Over time, the revenue attributed with the physical catalog declined year over year. People said they wanted the catalog, but it didn't translate into attributable sales. The ones that did order from the catalog were often the smallest, insignificant orders the company took in. The website and online advertising are where customers gravitated towards, and remain today.

The amount of people that actually want a physical catalog, even for IKEA, I would wager pales in comparison to the amonut of people that want to browse the catalog on their phone or tablet. Pricing changes, stock comes and goes, products get discontinued, colors/materials are changed, etc. The website is always up-to-date, the physical catalog... is not.

When I read comments like yours, I interpret them as people wanting nastolgic items more than marketing materials or ordering guides. The costs for the company are just too high to produce those anymore; well over $2 per catalog someone up-thread mentioned - we're talking more like $10-$20+ these days (not accounting for anything except print costs) for a full-color, glossy/professional catalog with hundreds of pages.

I have serious doubts IKEA printing catalogs today would garner any new business. They would give away (or perhaps sell) some copies to existing, long-time customers with a fond memory of the brand and their catalogs - and I'm afraid that's it.
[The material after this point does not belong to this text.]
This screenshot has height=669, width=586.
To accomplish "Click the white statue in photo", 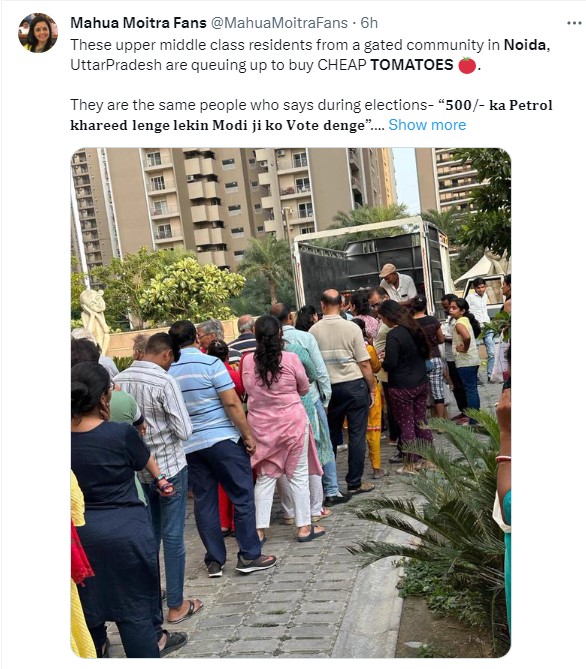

I suppose on the plus side, my mailbox doesn't get completely stuffed with catalogs before Christmas every year. That aside, I do sort of miss leafing through all the catalogs I used to get.

Same way as IKEA restaurants were serving decent quality food for dimes.

It was business decision. People were thinking - we have a day off, we could go there and there, do some shopping, and then we go there for food, or we could go to the IKEA and eat there.

If you're "slave to the IKEA" and want to cherish your free day with consumerism, it was a no brainer if you wanted to shop on a budget and eat for free.

Unforntuantely, catalogues are gone and so are days of cheap food in IKEA.


> Unforntuantely, catalogues are gone and so are days of cheap food in IKEA.

Depends on where you are. my Ikea still has all the cheap food you and I remember. Could be something stateside (if you are there).


There are other stuff that goes into it. But they still do nearly all of that for the web site, so a print catalogue in addition wouldn't be such a massive undertaking.

The problem really is the distribution costs, it used to be delivered to every home in Sweden, doing it on that scale is expensive. If they were satisfied with doing a print catalogue for the biggest fans, it would be an insignificant cost.